The Strategic Power of Stepping Away: How One Law Firm Leader Found Clarity Through Journaling and Space
There’s a lie that too many leaders tell themselves: if I’m not at my desk, I’m not leading. For lawyers especially, presence often gets equated with productivity. But in reality, the opposite is true. Sometimes the most strategic move you can make is to step away—physically and mentally—and create the space to think.
This truth came to life in a recent coaching conversation with a law firm owner who has been carrying the weight of high-stakes client matters and the relentless pressure of firm leadership. In our session, he shared a breakthrough that perfectly illustrates why absence—when used with intention—is one of a leader’s greatest tools.
Creating Space to Think Differently
My client had talked about taking time away from the office on Friday mornings to do strategic thinking. He put it off and put it off. He let slip during a coaching session and I challenged him: That week, do the thing he had talked about doing. The result was stunning.

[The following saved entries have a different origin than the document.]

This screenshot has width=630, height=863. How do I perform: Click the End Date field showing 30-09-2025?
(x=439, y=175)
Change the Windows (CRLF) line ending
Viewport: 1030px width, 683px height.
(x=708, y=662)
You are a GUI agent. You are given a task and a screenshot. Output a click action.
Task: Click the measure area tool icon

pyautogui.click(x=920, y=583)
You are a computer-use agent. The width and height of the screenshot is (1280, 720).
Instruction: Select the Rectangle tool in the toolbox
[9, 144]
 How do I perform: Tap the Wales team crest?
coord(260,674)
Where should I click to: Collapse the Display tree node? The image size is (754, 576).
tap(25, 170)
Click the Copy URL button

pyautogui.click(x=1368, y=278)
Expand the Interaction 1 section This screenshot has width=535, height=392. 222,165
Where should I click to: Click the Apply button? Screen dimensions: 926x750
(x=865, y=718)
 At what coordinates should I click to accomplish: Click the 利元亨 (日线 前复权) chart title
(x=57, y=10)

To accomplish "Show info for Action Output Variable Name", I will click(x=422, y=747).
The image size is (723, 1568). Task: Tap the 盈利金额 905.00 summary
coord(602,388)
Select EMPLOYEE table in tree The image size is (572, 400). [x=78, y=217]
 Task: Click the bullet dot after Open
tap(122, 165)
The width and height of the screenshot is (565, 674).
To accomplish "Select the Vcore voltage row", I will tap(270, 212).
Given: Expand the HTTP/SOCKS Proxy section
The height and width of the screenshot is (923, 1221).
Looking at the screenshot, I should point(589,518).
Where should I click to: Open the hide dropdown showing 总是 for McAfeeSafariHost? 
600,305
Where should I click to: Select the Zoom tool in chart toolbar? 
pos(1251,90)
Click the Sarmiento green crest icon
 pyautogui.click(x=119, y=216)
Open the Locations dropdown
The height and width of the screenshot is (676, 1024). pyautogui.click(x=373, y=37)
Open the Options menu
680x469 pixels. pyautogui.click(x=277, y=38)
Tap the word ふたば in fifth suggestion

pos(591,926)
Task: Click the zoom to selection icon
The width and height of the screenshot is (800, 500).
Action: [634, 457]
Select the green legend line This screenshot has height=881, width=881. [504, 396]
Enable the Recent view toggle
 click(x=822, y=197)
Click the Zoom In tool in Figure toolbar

By taking time away from his usual environment, he was able to carve out a few hours for focused journaling and deep work. Instead of getting buried in emails or reacting to client fires, he dedicated that time to reflection and a simple but powerful exercise we’ve been building together: “Drop and Give Me 50.”
The “Drop and Give Me 50” exercise forces him to brainstorm 50 different ways he helps his clients. On the surface, it’s straightforward. But when you’re in the weeds of casework, it’s surprisingly difficult to step back and see the breadth of your own value. By creating physical and mental space away from the office, he found the clarity to advance the exercise past the halfway point—and, more importantly, to recognize that journaling itself had become a lever for strategy.
When Stepping Back Unlocks Breakthroughs
Not long after, he faced a frustrating case. A client had hundreds of thousands of dollars tied up because a a financial institution wasn’t doing what it ought to do. He’d already done multiple “one more things” for this client, and the idea of yet another call to the governmental agency, again, to work with the financial institution, again, felt like wasted effort. His first instinct was, I don’t want to do this; it won’t make any difference. (This is an assumption that was ultimately proven wrong, by the way.)
Instead of forcing himself to grind it out in frustration, he did something different: he paused. He literally stepped away, took a short walk, and let the emotion drain off. When he returned, he picked up the phone. To his surprise, the governmental agent not only did as he requested, but actively facilitated a resolution. By the end of that same day, the client’s money was released.
What changed wasn’t the government. What changed was the my client’s mindset. By creating just enough space to reset, he interrupted his assumptions, re-engaged with curiosity, and unlocked a result that once seemed impossible.
Morning Pages as a Strategic Platform
This is why, earlier this month, I sent every one of my clients a journal—an invitation to begin practicing Morning Pages. It’s a deceptively simple exercise: three handwritten pages, stream of consciousness, first thing in the morning.
Morning Pages aren’t about building a to-do list or recording yesterday’s tasks. They’re about clearing mental clutter, surfacing the hidden assumptions that shape your choices, and giving yourself the space to think beyond the urgent. They are a daily, intentional absence—a micro-retreat before the world intrudes.
For this client, journaling has already become both a strategic thinking platform and an internal growth trigger. By writing freely, he’s spotting patterns, naming frustrations before they hijack his energy, and imagining possibilities for his firm’s future.
From Vision to Strategy
In our session, we also explored his Vivid Vision—a three-year picture of what he wants his firm to look like. The challenge was not to get caught in budgets or spreadsheets, but to step into big thinking: What will his team look like? What technology will he leverage? What kind of clients will he serve?
Carving out Friday or Sunday mornings—protected time away from client demands—became the prescription. Again, it wasn’t about being in the office. It was about being fully present with his own vision.
This is the essence of strategic absence: creating intentional space, whether for a weekend retreat, a midday walk, or 30 minutes with a journal. The absence isn’t an escape. It’s where clarity, direction, and growth emerge.
The Leadership Lesson
This story is proof that leadership isn’t found in non-stop presence. It’s found in the courage to pause.
When you step away:
You break free from assumptions.
You create room for clarity.
You allow your team—and yourself—to rise.
That’s what happened when this law firm leader paused before making that IRS call. That’s what happened when he took days away to journal. And that’s what continues to happen as he integrates Morning Pages and his Vivid Vision into his leadership practice.
An Invitation
If you’re a managing partner or firm owner, I challenge you: where do you need to step away? Maybe it’s taking a Friday morning to write your Vivid Vision. Maybe it’s starting Morning Pages tomorrow. Maybe it’s simply giving yourself permission to pause before making the next “impossible” call.
Strategic absence isn’t neglect. It’s leadership at its highest level.